### Exercise
Repeat the listing exactly, line by line.

══ Supplied information ══

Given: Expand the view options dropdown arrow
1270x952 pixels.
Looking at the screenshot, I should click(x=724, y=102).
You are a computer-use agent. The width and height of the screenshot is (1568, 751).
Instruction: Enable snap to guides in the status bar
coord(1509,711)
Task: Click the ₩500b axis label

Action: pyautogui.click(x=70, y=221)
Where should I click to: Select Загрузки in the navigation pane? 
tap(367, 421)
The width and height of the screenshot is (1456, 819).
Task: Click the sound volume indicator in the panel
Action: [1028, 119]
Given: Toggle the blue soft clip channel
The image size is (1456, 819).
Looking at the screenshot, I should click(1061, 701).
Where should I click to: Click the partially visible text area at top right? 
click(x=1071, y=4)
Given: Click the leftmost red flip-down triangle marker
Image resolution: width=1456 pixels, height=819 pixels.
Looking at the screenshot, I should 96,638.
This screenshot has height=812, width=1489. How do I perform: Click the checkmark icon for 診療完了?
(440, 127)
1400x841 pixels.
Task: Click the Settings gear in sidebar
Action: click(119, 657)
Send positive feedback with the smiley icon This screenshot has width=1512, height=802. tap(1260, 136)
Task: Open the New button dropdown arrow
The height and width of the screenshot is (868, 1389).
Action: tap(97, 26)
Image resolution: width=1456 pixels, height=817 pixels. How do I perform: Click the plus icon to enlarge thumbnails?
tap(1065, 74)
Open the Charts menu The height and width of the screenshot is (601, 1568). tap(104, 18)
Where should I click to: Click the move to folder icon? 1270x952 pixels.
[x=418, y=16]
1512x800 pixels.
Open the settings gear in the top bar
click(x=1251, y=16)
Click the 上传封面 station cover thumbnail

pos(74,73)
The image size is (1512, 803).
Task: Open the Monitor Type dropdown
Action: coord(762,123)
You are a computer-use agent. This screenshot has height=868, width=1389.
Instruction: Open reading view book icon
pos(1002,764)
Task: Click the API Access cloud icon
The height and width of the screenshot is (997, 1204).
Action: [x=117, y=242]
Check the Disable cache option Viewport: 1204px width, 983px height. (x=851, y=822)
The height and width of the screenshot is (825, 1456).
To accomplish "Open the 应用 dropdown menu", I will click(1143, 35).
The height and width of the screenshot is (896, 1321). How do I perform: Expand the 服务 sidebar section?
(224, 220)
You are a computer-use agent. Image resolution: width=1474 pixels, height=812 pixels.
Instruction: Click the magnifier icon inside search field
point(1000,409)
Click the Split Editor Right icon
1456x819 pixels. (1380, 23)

═══

### Answer box
Given: Expand the view options dropdown arrow
1270x952 pixels.
Looking at the screenshot, I should click(x=724, y=102).
You are a computer-use agent. The width and height of the screenshot is (1568, 751).
Instruction: Enable snap to guides in the status bar
coord(1509,711)
Task: Click the ₩500b axis label

Action: pyautogui.click(x=70, y=221)
Where should I click to: Select Загрузки in the navigation pane? 
tap(367, 421)
The width and height of the screenshot is (1456, 819).
Task: Click the sound volume indicator in the panel
Action: [1028, 119]
Given: Toggle the blue soft clip channel
The image size is (1456, 819).
Looking at the screenshot, I should click(1061, 701).
Where should I click to: Click the partially visible text area at top right? 
click(x=1071, y=4)
Given: Click the leftmost red flip-down triangle marker
Image resolution: width=1456 pixels, height=819 pixels.
Looking at the screenshot, I should 96,638.
This screenshot has height=812, width=1489. How do I perform: Click the checkmark icon for 診療完了?
(440, 127)
1400x841 pixels.
Task: Click the Settings gear in sidebar
Action: click(119, 657)
Send positive feedback with the smiley icon This screenshot has width=1512, height=802. tap(1260, 136)
Task: Open the New button dropdown arrow
The height and width of the screenshot is (868, 1389).
Action: tap(97, 26)
Image resolution: width=1456 pixels, height=817 pixels. How do I perform: Click the plus icon to enlarge thumbnails?
tap(1065, 74)
Open the Charts menu The height and width of the screenshot is (601, 1568). tap(104, 18)
Where should I click to: Click the move to folder icon? 1270x952 pixels.
[x=418, y=16]
1512x800 pixels.
Open the settings gear in the top bar
click(x=1251, y=16)
Click the 上传封面 station cover thumbnail

pos(74,73)
The image size is (1512, 803).
Task: Open the Monitor Type dropdown
Action: coord(762,123)
You are a computer-use agent. This screenshot has height=868, width=1389.
Instruction: Open reading view book icon
pos(1002,764)
Task: Click the API Access cloud icon
The height and width of the screenshot is (997, 1204).
Action: [x=117, y=242]
Check the Disable cache option Viewport: 1204px width, 983px height. (x=851, y=822)
The height and width of the screenshot is (825, 1456).
To accomplish "Open the 应用 dropdown menu", I will click(1143, 35).
The height and width of the screenshot is (896, 1321). How do I perform: Expand the 服务 sidebar section?
(224, 220)
You are a computer-use agent. Image resolution: width=1474 pixels, height=812 pixels.
Instruction: Click the magnifier icon inside search field
point(1000,409)
Click the Split Editor Right icon
1456x819 pixels. (1380, 23)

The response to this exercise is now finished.